狙うは頂点しかない。今春の桜花賞、オークスではブエナビスタとレッドディザイアに続く3着に善戦したものの、強力2騎を前にして影の薄い存在となったジェルミナル。だからこそ、この秋は逆転に燃えている。
「春も安定した走りを見せてくれた。それもこの馬のセンスがあればこそ。3歳牝馬の中でもトップクラスの器用さがある」。田代助手が語るように、オークス、桜花賞では立ち回りの上手さをいかんなく発揮した。
ソツのない競馬、それがこの馬の真骨頂だ。しかしそれだけでは2強にはかなわない。ひと夏を越えて、そんな器用さに加えてたくましさが増したという。春にはきゃしゃに映った馬体が、今はひと回り大きくパワーアップしている。
「もともと春の時点でも順調に使えたように丈夫な馬だけど、この秋はさらに背丈が伸びて、大人びてきた」
少女から大人の女へ。フィジカル面で一段と成長しパワーアップした今なら、打倒2強も夢ではない。

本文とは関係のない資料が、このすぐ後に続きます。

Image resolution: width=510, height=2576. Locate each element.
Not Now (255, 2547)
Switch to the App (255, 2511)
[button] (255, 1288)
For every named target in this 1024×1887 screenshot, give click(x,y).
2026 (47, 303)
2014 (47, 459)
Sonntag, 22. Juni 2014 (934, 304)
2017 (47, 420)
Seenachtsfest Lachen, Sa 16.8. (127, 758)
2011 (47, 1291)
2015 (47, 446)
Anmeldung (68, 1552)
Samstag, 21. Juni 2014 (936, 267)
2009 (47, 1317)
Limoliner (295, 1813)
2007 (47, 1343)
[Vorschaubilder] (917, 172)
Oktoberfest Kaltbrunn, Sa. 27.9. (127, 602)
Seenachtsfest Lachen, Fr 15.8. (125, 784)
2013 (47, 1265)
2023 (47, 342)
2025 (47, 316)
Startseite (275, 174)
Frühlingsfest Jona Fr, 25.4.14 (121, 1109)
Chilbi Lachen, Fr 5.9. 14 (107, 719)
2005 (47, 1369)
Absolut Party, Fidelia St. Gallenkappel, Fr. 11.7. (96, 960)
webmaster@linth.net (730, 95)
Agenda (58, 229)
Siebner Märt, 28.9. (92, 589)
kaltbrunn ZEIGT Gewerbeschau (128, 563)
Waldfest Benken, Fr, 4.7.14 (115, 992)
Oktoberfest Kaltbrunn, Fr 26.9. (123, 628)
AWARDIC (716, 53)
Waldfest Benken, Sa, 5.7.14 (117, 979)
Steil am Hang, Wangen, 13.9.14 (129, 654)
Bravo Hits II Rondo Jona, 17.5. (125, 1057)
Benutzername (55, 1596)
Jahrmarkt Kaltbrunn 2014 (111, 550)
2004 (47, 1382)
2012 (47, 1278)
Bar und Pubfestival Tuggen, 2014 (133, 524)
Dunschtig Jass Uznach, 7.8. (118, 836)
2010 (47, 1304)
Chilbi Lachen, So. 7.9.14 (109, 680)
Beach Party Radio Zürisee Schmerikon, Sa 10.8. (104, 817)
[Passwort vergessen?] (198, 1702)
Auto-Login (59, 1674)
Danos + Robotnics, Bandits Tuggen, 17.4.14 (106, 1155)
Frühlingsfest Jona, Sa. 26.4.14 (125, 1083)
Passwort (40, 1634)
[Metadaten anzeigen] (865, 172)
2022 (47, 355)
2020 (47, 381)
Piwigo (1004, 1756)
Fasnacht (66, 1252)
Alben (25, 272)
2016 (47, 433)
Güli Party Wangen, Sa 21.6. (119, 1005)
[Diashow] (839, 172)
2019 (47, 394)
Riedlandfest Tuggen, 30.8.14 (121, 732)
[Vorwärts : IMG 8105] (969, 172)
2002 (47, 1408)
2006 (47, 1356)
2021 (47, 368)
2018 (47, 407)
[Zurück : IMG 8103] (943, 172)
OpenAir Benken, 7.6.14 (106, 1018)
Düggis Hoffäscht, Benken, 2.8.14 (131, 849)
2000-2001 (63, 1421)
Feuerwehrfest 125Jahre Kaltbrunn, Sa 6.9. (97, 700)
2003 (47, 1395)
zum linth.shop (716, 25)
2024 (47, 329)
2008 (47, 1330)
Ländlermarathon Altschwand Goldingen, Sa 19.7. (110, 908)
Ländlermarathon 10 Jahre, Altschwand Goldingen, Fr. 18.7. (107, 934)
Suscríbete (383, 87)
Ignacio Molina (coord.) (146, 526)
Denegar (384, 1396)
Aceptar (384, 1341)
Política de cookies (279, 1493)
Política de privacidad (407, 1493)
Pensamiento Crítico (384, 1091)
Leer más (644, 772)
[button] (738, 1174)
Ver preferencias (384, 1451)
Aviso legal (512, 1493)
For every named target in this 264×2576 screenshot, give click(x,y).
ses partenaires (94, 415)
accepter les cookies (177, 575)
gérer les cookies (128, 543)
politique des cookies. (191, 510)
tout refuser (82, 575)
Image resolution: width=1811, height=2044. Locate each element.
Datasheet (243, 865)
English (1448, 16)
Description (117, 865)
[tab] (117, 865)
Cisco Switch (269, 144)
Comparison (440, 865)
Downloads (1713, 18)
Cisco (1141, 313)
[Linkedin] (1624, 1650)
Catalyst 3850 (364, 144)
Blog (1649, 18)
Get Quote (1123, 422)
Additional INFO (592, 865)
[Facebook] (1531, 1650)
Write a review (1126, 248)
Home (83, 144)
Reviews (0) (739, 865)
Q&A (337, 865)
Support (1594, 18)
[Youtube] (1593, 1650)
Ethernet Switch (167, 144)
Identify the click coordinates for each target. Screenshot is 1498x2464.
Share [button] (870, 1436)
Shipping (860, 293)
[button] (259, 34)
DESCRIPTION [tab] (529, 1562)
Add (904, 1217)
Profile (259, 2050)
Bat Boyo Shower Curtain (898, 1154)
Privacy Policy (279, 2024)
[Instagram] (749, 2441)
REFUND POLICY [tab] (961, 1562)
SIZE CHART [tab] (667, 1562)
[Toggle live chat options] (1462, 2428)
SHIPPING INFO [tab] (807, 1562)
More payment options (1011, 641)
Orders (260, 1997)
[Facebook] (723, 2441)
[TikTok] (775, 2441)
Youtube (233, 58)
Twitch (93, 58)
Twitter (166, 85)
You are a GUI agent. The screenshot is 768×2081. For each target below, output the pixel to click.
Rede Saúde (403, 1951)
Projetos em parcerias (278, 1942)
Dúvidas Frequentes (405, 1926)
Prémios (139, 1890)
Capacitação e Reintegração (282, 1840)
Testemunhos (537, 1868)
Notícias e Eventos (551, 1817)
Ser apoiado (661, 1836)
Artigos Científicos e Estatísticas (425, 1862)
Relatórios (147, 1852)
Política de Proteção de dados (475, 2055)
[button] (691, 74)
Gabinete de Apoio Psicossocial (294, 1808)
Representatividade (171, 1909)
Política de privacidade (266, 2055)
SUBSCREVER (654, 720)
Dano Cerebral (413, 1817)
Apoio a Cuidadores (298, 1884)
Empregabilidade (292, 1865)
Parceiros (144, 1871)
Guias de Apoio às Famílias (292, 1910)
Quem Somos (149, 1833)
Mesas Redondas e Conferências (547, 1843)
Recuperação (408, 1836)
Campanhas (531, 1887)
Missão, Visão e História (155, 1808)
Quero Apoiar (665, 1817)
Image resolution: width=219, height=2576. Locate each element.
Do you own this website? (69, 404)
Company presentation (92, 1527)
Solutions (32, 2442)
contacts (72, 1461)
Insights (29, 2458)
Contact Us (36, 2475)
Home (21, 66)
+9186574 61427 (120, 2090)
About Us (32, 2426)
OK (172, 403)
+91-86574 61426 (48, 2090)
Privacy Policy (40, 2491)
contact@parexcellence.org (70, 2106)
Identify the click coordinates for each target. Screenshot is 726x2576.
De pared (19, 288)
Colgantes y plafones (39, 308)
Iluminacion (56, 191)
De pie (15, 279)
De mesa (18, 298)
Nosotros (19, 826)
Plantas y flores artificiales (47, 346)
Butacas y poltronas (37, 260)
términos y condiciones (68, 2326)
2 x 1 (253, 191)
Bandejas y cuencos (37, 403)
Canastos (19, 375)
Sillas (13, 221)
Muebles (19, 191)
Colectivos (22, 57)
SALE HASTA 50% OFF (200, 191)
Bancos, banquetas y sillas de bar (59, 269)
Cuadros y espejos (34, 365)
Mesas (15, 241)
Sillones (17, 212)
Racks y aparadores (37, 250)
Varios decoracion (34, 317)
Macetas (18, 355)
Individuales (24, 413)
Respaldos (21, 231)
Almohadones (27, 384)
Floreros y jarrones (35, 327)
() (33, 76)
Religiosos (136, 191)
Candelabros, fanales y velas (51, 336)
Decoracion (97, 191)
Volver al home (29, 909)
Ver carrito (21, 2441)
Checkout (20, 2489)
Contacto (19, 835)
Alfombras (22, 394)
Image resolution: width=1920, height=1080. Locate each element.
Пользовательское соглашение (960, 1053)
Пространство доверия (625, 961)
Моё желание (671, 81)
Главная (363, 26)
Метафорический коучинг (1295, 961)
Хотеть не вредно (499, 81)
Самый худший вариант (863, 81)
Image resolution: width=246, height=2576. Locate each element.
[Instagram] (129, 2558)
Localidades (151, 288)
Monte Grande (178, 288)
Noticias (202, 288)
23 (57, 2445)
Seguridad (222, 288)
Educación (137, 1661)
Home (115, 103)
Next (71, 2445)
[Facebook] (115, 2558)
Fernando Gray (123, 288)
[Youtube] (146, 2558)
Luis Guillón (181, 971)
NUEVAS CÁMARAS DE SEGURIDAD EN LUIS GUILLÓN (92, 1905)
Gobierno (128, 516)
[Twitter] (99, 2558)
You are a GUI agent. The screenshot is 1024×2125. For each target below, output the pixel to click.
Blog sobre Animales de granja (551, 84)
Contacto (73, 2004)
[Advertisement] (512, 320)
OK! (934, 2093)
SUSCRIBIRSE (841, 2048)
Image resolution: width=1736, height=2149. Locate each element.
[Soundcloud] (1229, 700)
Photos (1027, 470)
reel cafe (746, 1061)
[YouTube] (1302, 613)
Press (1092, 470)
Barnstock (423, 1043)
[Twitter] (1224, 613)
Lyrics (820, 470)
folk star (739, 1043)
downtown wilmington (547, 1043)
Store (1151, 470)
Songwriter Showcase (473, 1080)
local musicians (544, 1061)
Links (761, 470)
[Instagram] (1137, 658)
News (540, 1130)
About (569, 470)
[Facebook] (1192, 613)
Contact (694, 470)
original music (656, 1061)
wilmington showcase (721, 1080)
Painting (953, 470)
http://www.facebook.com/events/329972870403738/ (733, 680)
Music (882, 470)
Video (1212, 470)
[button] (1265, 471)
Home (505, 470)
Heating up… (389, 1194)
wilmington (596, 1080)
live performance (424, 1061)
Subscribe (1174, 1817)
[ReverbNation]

「あの2頭は強い。その差を秋になってどこまで詰められているか。今回、ブエナビスタはいないけど、本番につながるいいレースを期待したい」と藤原助手はうなずいた。
本気でヒロインの座へ…まずはここでレッドディザイアを倒して、女王ブエナビスタへの挑戦権を手にしてみせる。
【最終追いVTR】坂路で福永騎手を背に単走で追い切られた。前半からスピード感満点の走りで、800メートル51秒9→37秒9→12秒8をマーク。ゴール前で鞍上からムチが叩き込まれるとしぶとく伸びた。このひと追いで態勢は整った。